Closer to home, New York mayoral candidate Eric Adams proposed a doula for every pregnant woman. The idea could have a meaningful impact- having a doula has been linked to lower rates of cesarean delivery, premature birth, low birth weight, and postpartum depression, as well as increased rates of breastfeeding and higher patient satisfaction with motherhood.

But none of this directly improves Black women's access to talk therapy and non-psychiatric mental healthcare. Nothing, not even doulas, can replace critical professional mental healthcare, which is so hard for many to access.

Even as a Black woman, I have plenty of resource privilege-unlimited wifi, a day job at a public health agency, some research savviness, access to many qualified people who can point me in the right direction. With all this, I still felt lost at sea while trying to get the right therapist. How much harder is it for women who may be suffering more than me and with fewer resources?

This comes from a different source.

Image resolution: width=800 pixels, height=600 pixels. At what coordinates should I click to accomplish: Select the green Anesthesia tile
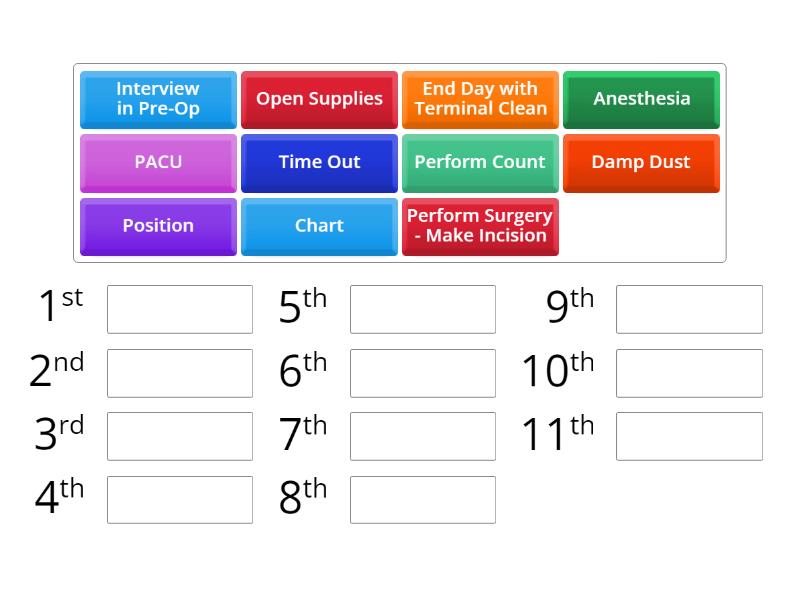point(641,99)
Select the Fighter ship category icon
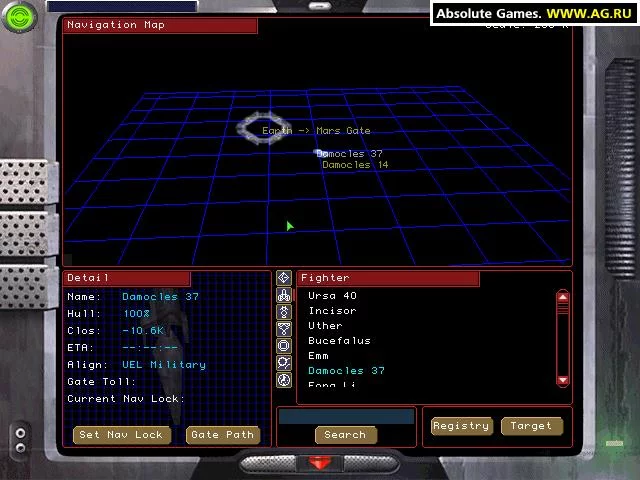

One new option, which I only just learned about from a therapist friend, Maggie Gitu, is that immigrants can teleconference with therapists from our home countries. This can allow us to be "seen and heard without the burden of translating themselves into whiteness," Gitu explained. That's the option that I ended up choosing: a therapist from my home country who I could see via Zoom. I'm due soon and will likely not be pregnant again. But for other women, and especially Black women, who are pregnant now and in the future, I hope we can offer better.